Articolo 18, blog Grillo: “Renzi sta trattando la Cgil come uno straccio per la polvere”

La battaglio per l'articolo 18 (screen shot beppegrillo.it)
La battaglio per l’articolo 18 (screen shot beppegrillo.it)

In un post pubblicato sul blog di Beppe Grillo, intitolato “La battaglia per l’art.18”, a firma di Aldo Giannulli, vi è un duro affondo contro il Partito Democratico e il suo appoggio alla riforma del lavoro e sul dibattito attorno l’articolo 18.

Il post esorta i militanti democratici a ribellarsi: “Cosa aspettate ad occupare le sedi del Pd?” il dibattito creato intorno all’articolo 18 è l’occasione “per mandare definitivamente a casa Renzi: con l’azione parlamentare e con l’azione di piazza, con gli scioperi”.

Oltre ad attaccare il premier Matteo Renzi vi è anche una aspra critica al Presidente della Repubblica Giorgio Napolitano che appoggia la riforma, definita “infame”.
“Renzi sta riuscendo dove non sono riusciti Monti e Berlusconi, sta trattando la Cgil come uno straccio per la polvere: compagni del Pd cosa aspettate ad occupare le sedi e far sentire la vostra voce?”, è l’appello lanciato alla fine del post.
Rispetto al Presidente della Repubblica viene evidenziato che “tutti si affannano a dimostrare che pochi privilegiati non possono ostacolare la via delle riforme compromettendo le sorti del paese. Primo fra tutti a guidare il coro è il Capo dello Stato”: “Come mai questo ex dirigente di quello che fu il maggior partito dei lavoratori italiani, trova che ad essere corporativi siano i lavoratori e solo loro? Lo avete mai sentito dare del corporativi o, conservatori ai banchieri, che prendono i soldi della Ue, per investirli in altri titoli finanziari – prosegue il post- continuando a negarli ad aziende e famiglie? Ci sono i superpagati dipendenti del Parlamento che stanno facendo un casino d’inferno perché non accettano una spuntatura delle loro ricche retribuzioni, come, peraltro, avevano fatti i manager di Stato, gli alti magistrati ecc. qualche tempo fa: Napolitano ha mai denunciato questi privilegi e particolarismi? Possiamo dire solo una cosa: Presidente si vergogni!

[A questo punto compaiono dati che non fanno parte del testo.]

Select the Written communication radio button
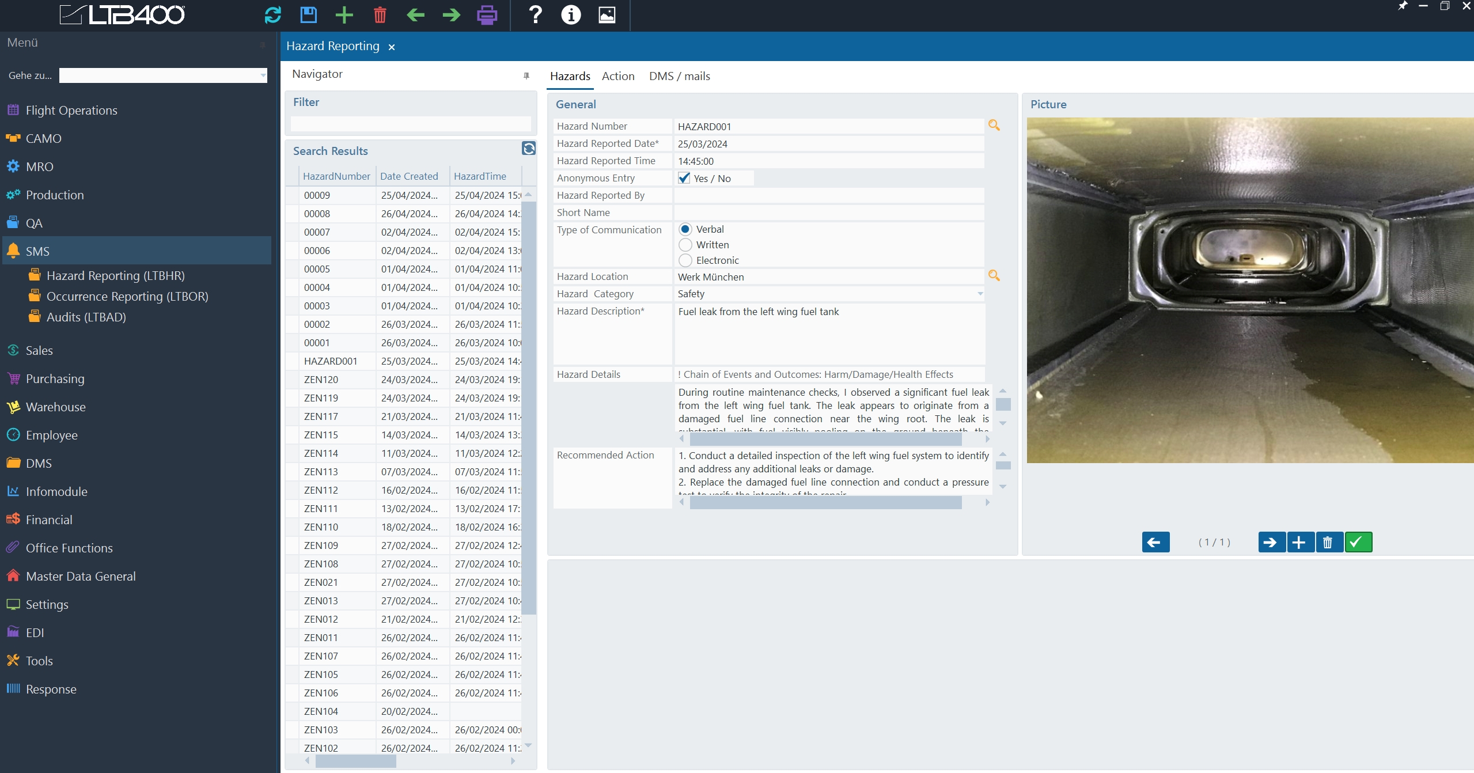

Nel testo viene inoltre evidenziato che la riforma del lavoro, sopranominata una “controriforma”, “servirà solo a licenziare un po’ di lavoratori garantiti magari quelli sindacalmente più attivi, per costituirli con altrettanti precari sottopagati. I giovani continueranno ad essere precari come sempre e senza neppure il miraggio di una assunzione a tempo indeterminato che, a questo punto, non avrebbe più alcuna differenza dall’attuale regime precario”.

Il post che parla di una “precarizzazione di massa di una intera generazione (i 20-45enni), e ci stiamo avviando a precarizzare una seconda generazione”, sottolinea che il vero obiettivo del governo è “avviare una nuova offensiva di ampia portata contro il lavoro e le sue garanzie. Dopo verrà l’attacco all’illicenziabilità della Pa, l’ulteriore taglio dei salari, l’ulteriore dequalificazione della forza lavoro e la definitiva espulsione del sindacato alle aziende. Tappe che vedremo succedersi rapidamente, una volta ottenuta la legittimazione di una vittoria sulla questione dell’art. 18: quello che conta qui, più che la questione in sé, è la sua valenza simbolica”.